Exercise -
Throughout the entries below, report every line where "agent" is found.
______
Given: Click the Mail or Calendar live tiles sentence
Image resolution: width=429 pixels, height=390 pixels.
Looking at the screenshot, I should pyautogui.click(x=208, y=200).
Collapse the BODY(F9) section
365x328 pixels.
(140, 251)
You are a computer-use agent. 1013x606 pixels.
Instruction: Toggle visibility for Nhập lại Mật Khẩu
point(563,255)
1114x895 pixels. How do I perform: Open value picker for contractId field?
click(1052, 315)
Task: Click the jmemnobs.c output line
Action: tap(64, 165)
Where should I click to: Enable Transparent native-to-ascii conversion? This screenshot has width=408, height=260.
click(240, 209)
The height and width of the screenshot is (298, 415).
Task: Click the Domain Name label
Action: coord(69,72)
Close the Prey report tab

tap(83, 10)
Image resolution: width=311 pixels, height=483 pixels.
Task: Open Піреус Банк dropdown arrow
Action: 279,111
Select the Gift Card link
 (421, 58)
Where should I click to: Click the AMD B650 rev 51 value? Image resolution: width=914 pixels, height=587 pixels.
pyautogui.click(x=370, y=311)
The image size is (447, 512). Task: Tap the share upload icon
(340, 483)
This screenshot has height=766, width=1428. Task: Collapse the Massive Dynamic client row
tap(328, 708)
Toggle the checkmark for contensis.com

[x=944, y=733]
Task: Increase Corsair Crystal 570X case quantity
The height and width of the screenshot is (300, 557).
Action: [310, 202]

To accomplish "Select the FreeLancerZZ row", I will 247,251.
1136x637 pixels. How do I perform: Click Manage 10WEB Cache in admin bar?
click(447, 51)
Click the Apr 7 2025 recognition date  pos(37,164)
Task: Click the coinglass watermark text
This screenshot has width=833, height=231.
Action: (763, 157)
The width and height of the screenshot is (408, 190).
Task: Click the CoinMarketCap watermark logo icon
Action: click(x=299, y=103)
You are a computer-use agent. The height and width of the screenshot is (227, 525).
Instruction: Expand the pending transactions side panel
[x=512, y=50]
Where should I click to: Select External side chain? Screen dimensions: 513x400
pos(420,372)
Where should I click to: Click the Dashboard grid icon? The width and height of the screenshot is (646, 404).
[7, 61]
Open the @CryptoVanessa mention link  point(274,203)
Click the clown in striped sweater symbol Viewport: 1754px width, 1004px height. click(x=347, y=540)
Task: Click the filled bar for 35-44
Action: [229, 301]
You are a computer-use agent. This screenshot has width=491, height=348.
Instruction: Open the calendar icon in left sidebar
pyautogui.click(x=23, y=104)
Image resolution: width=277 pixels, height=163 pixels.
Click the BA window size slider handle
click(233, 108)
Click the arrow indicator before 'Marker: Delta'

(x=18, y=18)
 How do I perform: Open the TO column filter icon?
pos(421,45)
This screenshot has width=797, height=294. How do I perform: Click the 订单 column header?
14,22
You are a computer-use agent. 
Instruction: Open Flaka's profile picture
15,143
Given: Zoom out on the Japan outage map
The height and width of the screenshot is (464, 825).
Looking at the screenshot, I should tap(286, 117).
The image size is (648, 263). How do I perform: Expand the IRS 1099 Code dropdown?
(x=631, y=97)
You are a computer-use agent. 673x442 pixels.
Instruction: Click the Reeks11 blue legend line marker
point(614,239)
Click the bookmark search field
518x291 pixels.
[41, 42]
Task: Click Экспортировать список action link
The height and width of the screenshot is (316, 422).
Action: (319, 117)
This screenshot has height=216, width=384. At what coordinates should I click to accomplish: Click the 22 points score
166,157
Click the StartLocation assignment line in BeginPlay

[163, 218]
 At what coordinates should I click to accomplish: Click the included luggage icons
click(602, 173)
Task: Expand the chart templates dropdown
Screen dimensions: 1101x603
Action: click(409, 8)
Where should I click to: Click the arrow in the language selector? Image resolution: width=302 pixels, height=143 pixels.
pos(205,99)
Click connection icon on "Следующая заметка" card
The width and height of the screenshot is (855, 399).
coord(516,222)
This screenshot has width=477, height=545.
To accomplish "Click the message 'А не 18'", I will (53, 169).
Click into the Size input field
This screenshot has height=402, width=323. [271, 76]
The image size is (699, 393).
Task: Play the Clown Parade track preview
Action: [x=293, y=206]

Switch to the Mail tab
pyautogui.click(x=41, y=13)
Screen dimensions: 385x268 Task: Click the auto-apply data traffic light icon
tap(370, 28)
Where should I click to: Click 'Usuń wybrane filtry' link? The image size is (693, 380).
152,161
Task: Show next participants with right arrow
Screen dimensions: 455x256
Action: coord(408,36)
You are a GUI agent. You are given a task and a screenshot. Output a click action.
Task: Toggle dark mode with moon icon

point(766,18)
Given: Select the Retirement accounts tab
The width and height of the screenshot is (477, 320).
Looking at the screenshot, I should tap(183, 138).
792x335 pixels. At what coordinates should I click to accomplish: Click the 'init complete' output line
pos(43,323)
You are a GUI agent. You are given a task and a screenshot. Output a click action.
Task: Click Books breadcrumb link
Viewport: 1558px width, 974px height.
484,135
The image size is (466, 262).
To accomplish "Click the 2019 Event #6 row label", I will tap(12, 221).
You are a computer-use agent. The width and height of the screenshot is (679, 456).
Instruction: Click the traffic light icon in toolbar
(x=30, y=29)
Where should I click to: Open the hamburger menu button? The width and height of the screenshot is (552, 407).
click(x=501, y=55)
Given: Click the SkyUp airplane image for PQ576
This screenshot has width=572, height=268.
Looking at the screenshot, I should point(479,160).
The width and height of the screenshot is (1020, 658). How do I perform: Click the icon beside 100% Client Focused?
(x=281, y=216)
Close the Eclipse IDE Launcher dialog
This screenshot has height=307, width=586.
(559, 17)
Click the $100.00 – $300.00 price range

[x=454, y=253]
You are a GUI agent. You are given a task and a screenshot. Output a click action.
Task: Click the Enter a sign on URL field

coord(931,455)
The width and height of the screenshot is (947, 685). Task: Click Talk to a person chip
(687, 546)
______
Task response -
You are a computer-use agent. 1013x606 pixels.
You are a computer-use agent. The height and width of the screenshot is (227, 525).
You are a computer-use agent. This screenshot has width=491, height=348.
You are a computer-use agent. 
You are a computer-use agent. 673x442 pixels.
You are a GUI agent. You are given a task and a screenshot. Output a click action.
You are a GUI agent. You are given a task and a screenshot. Output a click action.
You are a computer-use agent. The width and height of the screenshot is (679, 456).
You are a GUI agent. You are given a task and a screenshot. Output a click action.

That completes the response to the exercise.